§ **WRITTEN INSTRUCTION 1**
Name every time-related field or function in Sentinel that the post on SIEM log timing below describes.
§ **WRITTEN INSTRUCTION 2**
In the post on SIEM log timing below, make the paragraph starting "When you handle logs in a SIEM" shorter while keeping its main points.
§ **WRITTEN INSTRUCTION 3**
Write the next part of the post on SIEM log timing below, picking up after its last sentence.

§ **DOCUMENT EXTRACT**
⁂

(Ingestion-) Time will tell

Oct 1, 2021 min read

When you handle logs in a SIEM, times are really important. It doesn’t matter whether you investigate alerts, or you create a detection, having the proper times and knowing the different time-related fields can be critical. One of these time fields is the ingestion time value which tells you when an event became available in a SIEM for you to query. I’m showing you here how to create a detection and perform an investigation without missing any alerts.

Featured image

There are 3 fields in Sentinel that are worth talking about when we discuss timing:

  • TimeGenerated: this field shows the value of when the event was created on the source. When you configure a time range on the GUI you define this value. This is also the value you are going to use during most of your investigations.
  • _TimeReceived: the time when the log reached the ingestion point. At this point, the data is not accessible yet, so this field can be used to calculate some delay information without involving delay by the SIEM.
  • ingestion_time(): this function returns with the time of when the event was successfully parsed and indexed and became available for you to query.

The TimeGenerated value is important during the investigation because it tells you when an actual action was carried out and also tells you the ordering of the events. You want to detect a successful login after 15 failed ones (potential brute-force) this is the timestamp you want to use.

Still, there are a lot of SIEMs (or log stores) out there that do not give you the option to filter based on this value. There are even tools out there that try to define the order of the events based on the ingestion_time() field (obviously in other tools it is called differently but has the same functionality).

⁂

§ **GIVEN MATERIAL**
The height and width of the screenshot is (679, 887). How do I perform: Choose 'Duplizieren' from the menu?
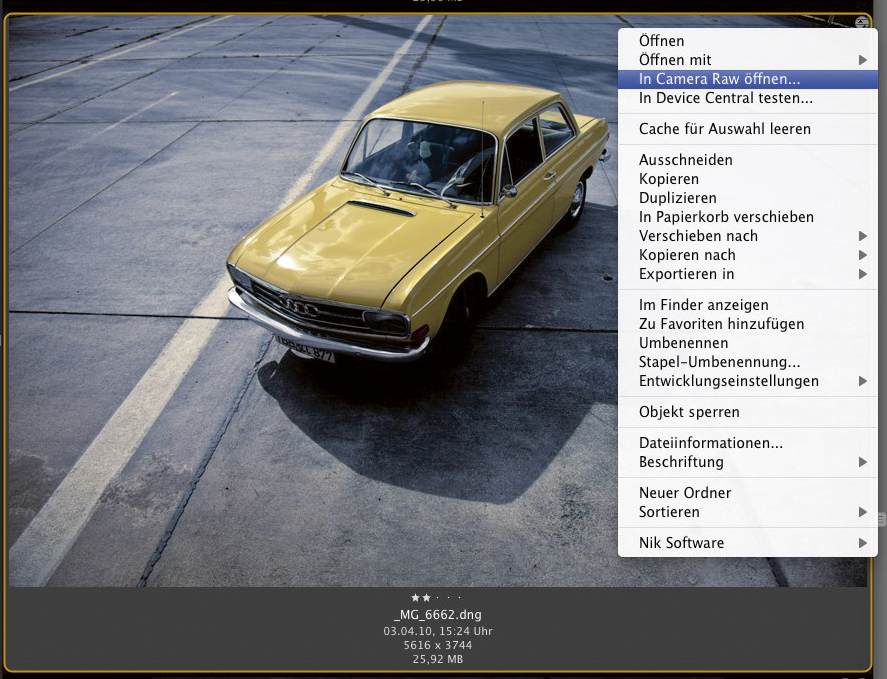[677, 198]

⁂

§ **WRITTEN RESPONSE 1**
TimeGenerated
_TimeReceived
ingestion_time()

§ **WRITTEN RESPONSE 2**
In a SIEM, timestamps matter for both investigating alerts and building detections, so knowing the time-related fields is critical. One of them, ingestion time, shows when an event became available to query in the SIEM. The post explains how to build a detection and run an investigation without missing alerts.

§ **WRITTEN RESPONSE 3**
If ‘A’ event happens after ‘B’ event but they arrive in different orders, then these SIEMs are not going to provide us the good results when filtering based on event ordering. This is obviously a bad approach.

Problem

Sentinel uses the TimeGenerated field as its main time filter. When you use the Time Range filter on the GUI, you actually define a filter based on the TimeGenerated field.

TimeGenerated in the time range picker

When you create a rule, and you define “Lookup data from the last” time filter it is also translated to a subsequent TimeGenerated condition.

TimeGenerated during rule creation

Even though TimeGenerated is the main time filter, you can use any other time-related field in your KQL queries.

However, this also introduces a small (or not that small) issue, namely, that you can accidentally miss some of the logs with your query because the events are not there yet when the search happens.

Microsoft already created a nice post detailing this issue and showing a good solution for it. Because of this article, I’m not going too deep with the explanation of the problem. So, to the gist.

The creation time of the log is ‘TimeGenerated’, the time you can start using the log is ‘ingestion_time()’ and the difference between the two is the ingestion delay. Every log has a greater than zero ingestion delay which varies based on a lot of different attributes.

When you create an Analytics Rule in Sentinel you have to define a TimeGenerated value (Lookup data from the last), and the query during its execution is going to check the logs with a TimeGenerated value greater than the defined one. For the sake of this example, let’s say that you defined the TimeGenerated value to be 4 hours.

Lookup from the last value set to 4 hours

If the log source you want to monitor with your rule has a 1-hour fix ingestion delay, then with your 4 hours configuration you will only be able to monitor the logs which were created in the first 3 hours of the 4-hour time window. But the logs created in the last hour will not yet be in the SIEM during the execution because of the ingestion delay.

Lookup from the last value set to 4 hours

If you execute the same rule 4 hours from now, you still won’t cover the events that you missed before. Even though these logs are in the SIEM and they arrived in the time window of the second execution, they were created (TimeGenerated) more than 4 hours before the second execution. Thus, the TimeGenerated constraint filters them out. These are the events that are in the red boxes on the image.

Again, you can find a proper description about the problem and solution on MS’s site.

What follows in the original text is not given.